## THE PROBLEM
A faithful repeat of all the records, with no image kept, is the required answer.

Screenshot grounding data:
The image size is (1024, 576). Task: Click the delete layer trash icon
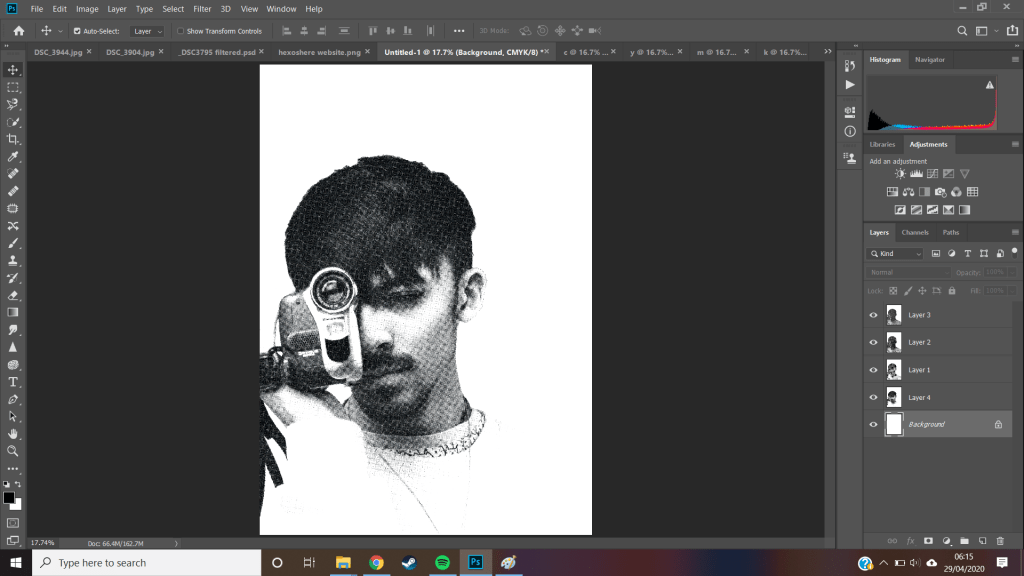point(999,540)
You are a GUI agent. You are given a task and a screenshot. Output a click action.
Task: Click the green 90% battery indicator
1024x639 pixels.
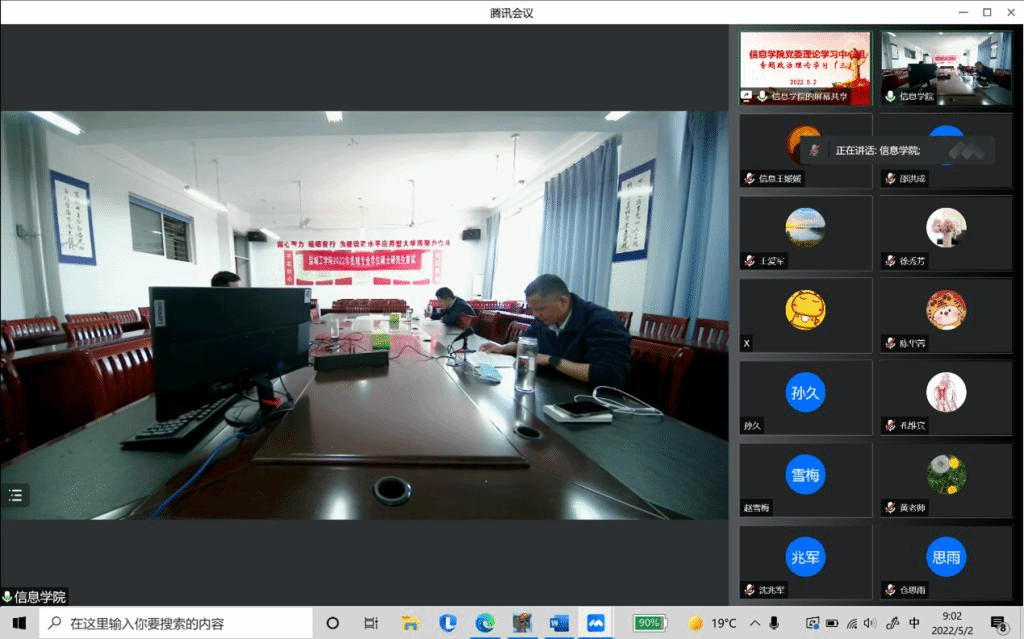click(651, 623)
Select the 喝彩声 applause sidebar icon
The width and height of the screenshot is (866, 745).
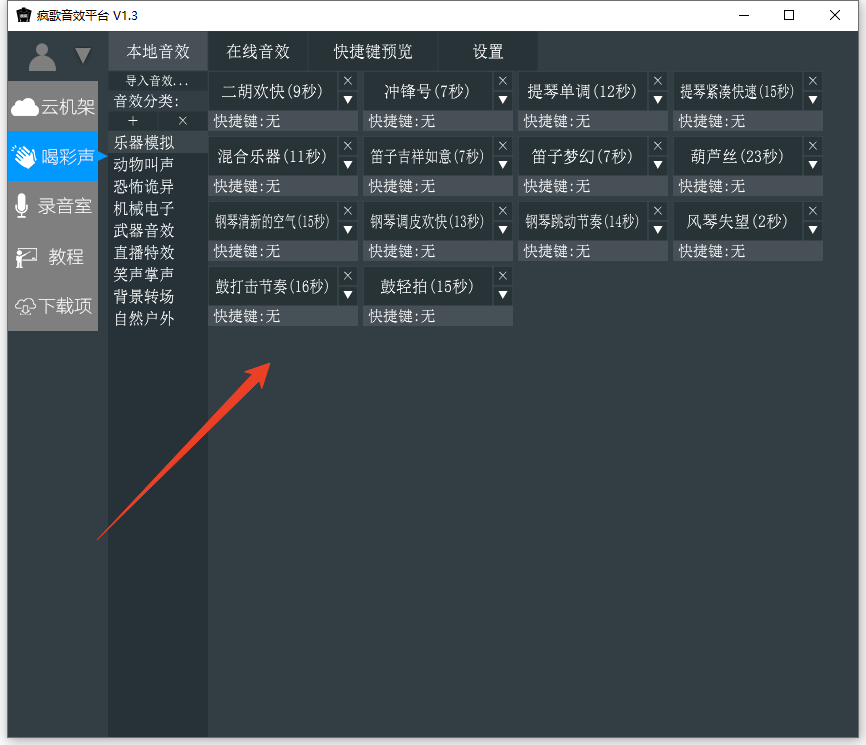coord(52,157)
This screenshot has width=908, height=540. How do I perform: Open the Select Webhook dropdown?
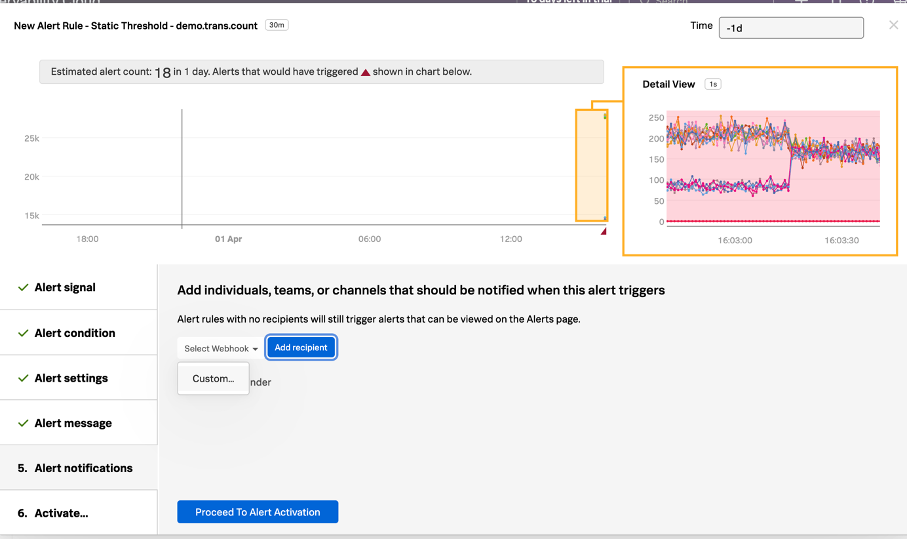(221, 348)
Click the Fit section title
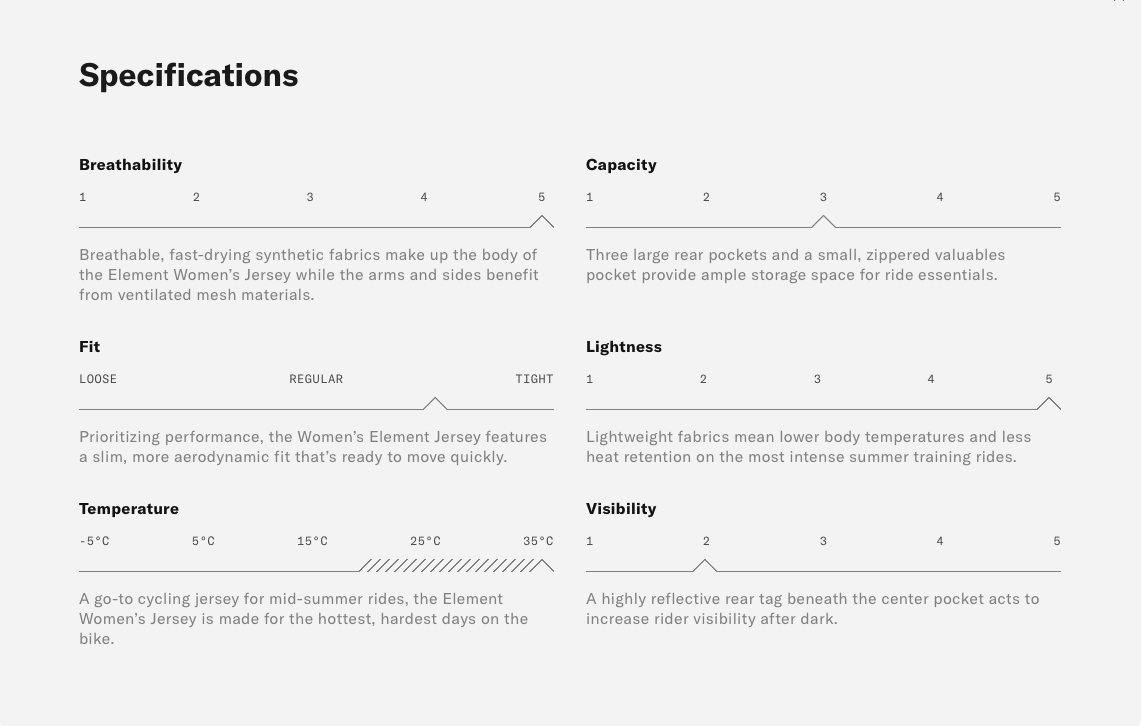 (x=89, y=346)
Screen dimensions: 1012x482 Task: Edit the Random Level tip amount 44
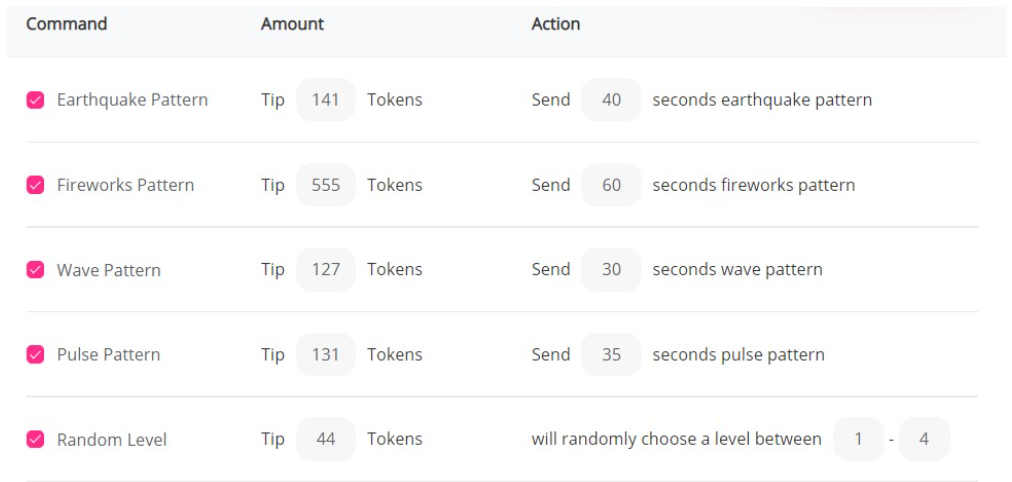pos(326,439)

## YOUR SOLUTION
The image size is (1024, 576). Task: Click the delete layer trash icon
point(999,540)
You are a GUI agent. You are given a task and a screenshot. Output a click action.
Task: Click the green 90% battery indicator
1024x639 pixels.
click(651, 623)
Select the 喝彩声 applause sidebar icon
The width and height of the screenshot is (866, 745).
coord(52,157)
This screenshot has width=908, height=540. How do I perform: Open the Select Webhook dropdown?
(221, 348)
Click the Fit section title
 (x=89, y=346)
Screen dimensions: 1012x482 Task: Edit the Random Level tip amount 44
pos(326,439)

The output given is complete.